I have already posited that Amour is predominantly a film about death. In that regard, we can talk about the excruciating wait before death, and the wait after death that leads to decaying, as is made obvious by the image of dead Anne in the beginning of the film. The film beautifully captures the slow decomposing of its characters by following a parallel process at the level of cinematic composition. When Anne and Georges return from the concert, the camera remains in a fixed position again. They are in the lobby, then they move into the kitchen and bathroom, yet the camera does not budge. This type of shot quickly becomes the emblematic shot of the film. There are very few tracking shots (I counted two), and the result is that time expands. Space is not quite as important in this film, as evident from the insistence on private, interior space; there are only two intrusions, the police and the pigeon (the latter on two occasions). The outside is irrelevant. All the drama happens indoors, and we can go further to claim that the drama is interiorized. The only way to adequately bring to the surface such complicated emotions is by slowing down and expanding time. Of course, the fixed shot also parallels the increasing lack of mobility of the characters. As they are headed toward death, it seems that the film does the same. It ceases to move. The culmination of this descending cinematic journey is a series of shots of the several paintings around the apartment. If a film were to stop, or to die metaphorically, it would necessarily split into its components and return to its original building block — the photograph. The shots of the paintings are like freeze-frames, just one of the twenty-four moving images that give us the impression of movement in cinema. Haneke takes his film even farther back in history and settles on the grandfather of photography — painting. And the film comes to a stop; it disappears along with its characters.

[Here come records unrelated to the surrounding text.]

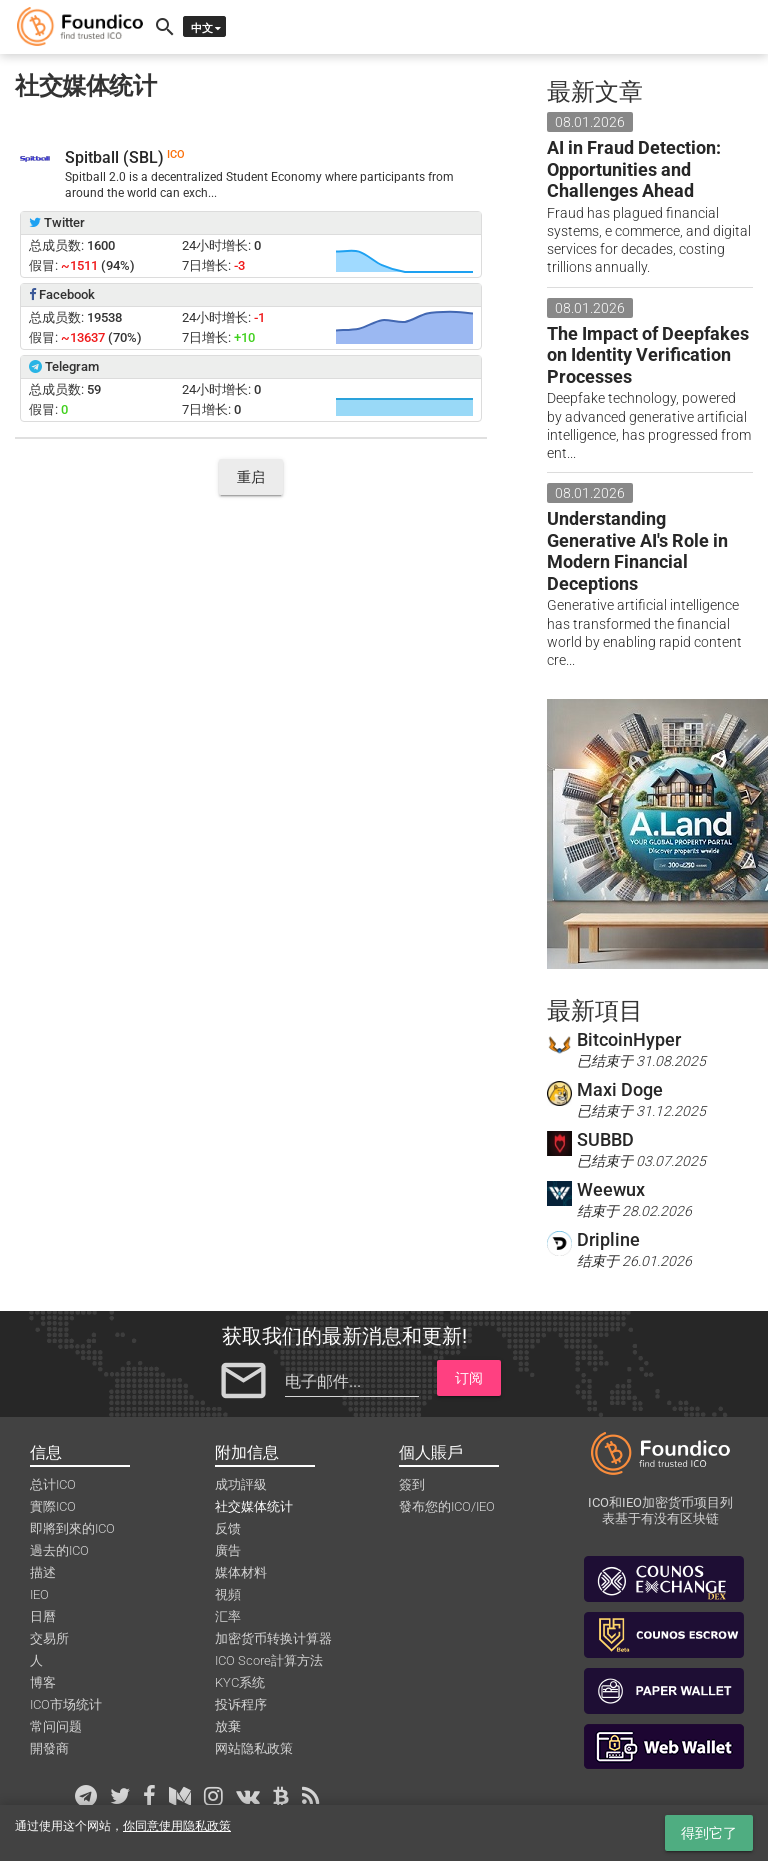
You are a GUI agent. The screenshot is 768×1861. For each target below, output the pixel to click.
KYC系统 (240, 1682)
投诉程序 (241, 1704)
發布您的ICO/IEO (447, 1506)
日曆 (43, 1616)
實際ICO (53, 1506)
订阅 (469, 1378)
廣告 (228, 1550)
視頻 (228, 1594)
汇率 (228, 1616)
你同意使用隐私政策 (177, 1826)
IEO (39, 1594)
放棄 (228, 1726)
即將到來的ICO (72, 1528)
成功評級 (241, 1484)
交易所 (49, 1638)
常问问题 (56, 1726)
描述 (43, 1572)
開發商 (49, 1748)
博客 (43, 1682)
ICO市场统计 (66, 1704)
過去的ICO (59, 1550)
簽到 (412, 1484)
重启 (251, 477)
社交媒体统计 (254, 1506)
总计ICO (53, 1484)
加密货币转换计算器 (273, 1638)
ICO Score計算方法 (269, 1660)
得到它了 (709, 1833)
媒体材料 (241, 1572)
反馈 (228, 1528)
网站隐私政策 (254, 1748)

The act of breaking down into smaller components, the decaying and dying of the characters and the film, is signaled also in one barely perceptible but powerful detail. In the living room, just above Georges’ chair, we see an opened Russian doll in three separate shots. As a literary effect, the Russian doll explains the narrative layers of Joseph Conrad’s Heart of Darkness for example (i.e., the further we go, the more we discover, and the closer we get to the smallest doll in the sequence, or the “heart” of the issue). As a mise-en-scène prop, it reminds us that the film, and we, has peeled off all the possible narrative layers. We have penetrated deep into the lives of Georges and Anne, and found not love but death, contrary to the film’s title.